§ WORK REQUIRED
In your copy, include every record exactly and no pictures.

§ DATA PROVIDED

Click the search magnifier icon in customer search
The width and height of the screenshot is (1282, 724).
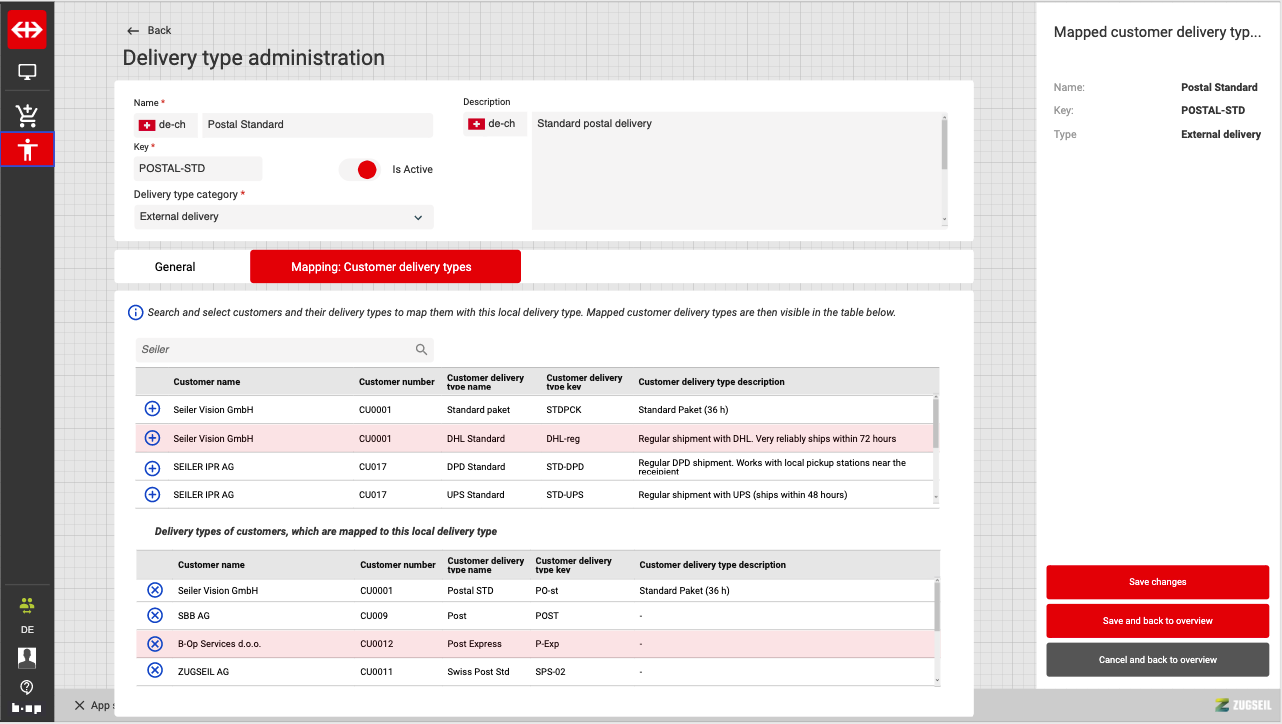click(x=422, y=349)
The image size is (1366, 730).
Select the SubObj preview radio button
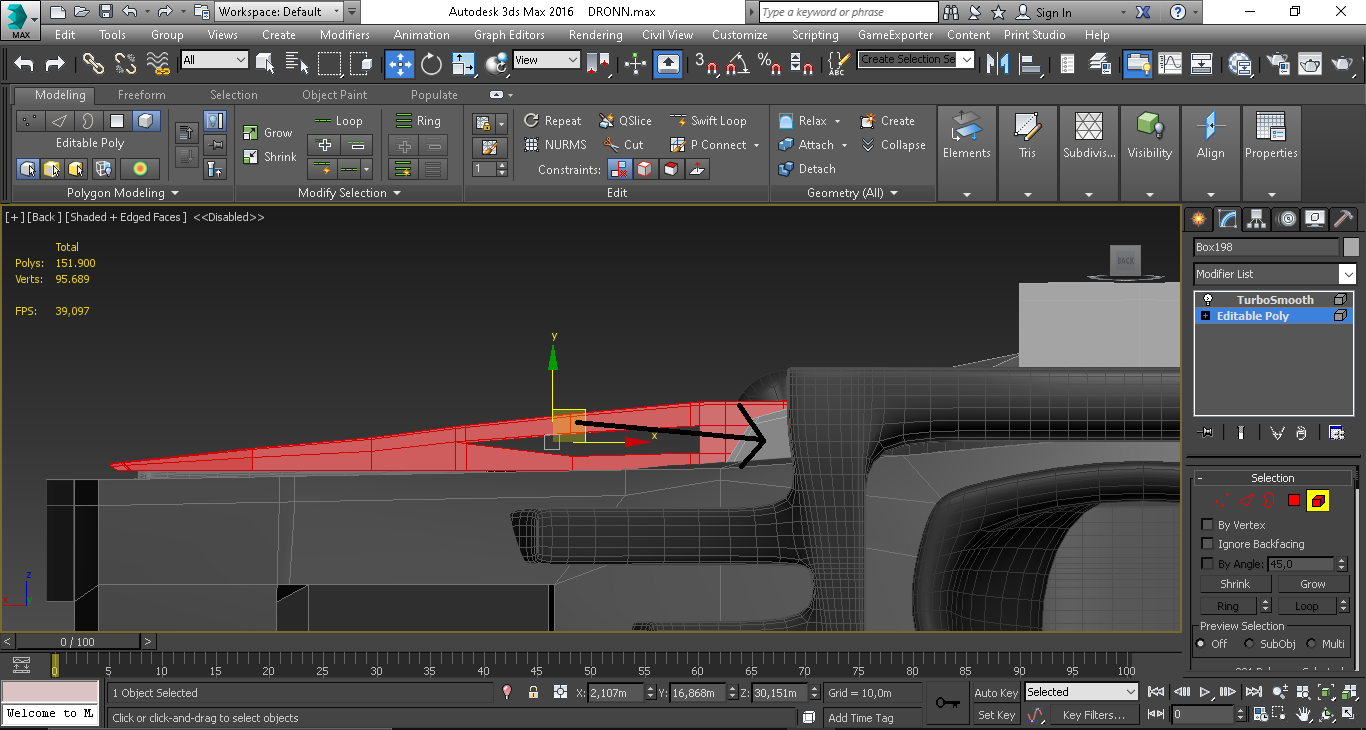1249,644
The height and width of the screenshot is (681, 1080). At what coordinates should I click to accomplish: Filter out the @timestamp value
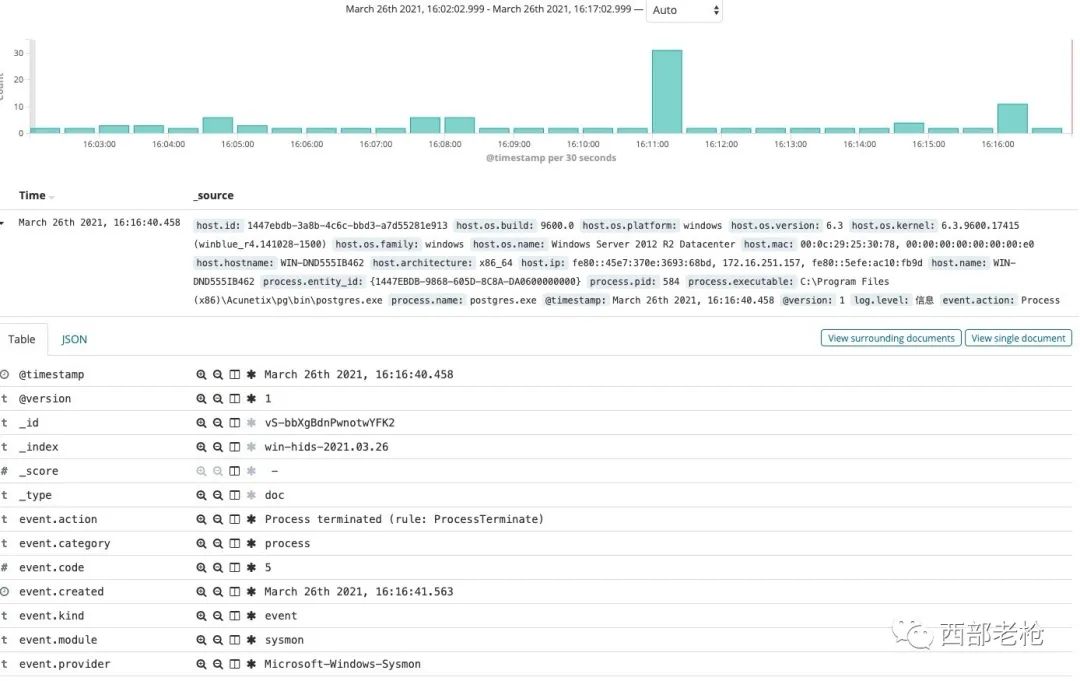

§ ANSWER BOX
Click the search magnifier icon in customer search
The width and height of the screenshot is (1282, 724).
click(x=422, y=349)
The image size is (1366, 730).
Select the SubObj preview radio button
1249,644
The height and width of the screenshot is (681, 1080). At what coordinates should I click to accomplish: Filter out the @timestamp value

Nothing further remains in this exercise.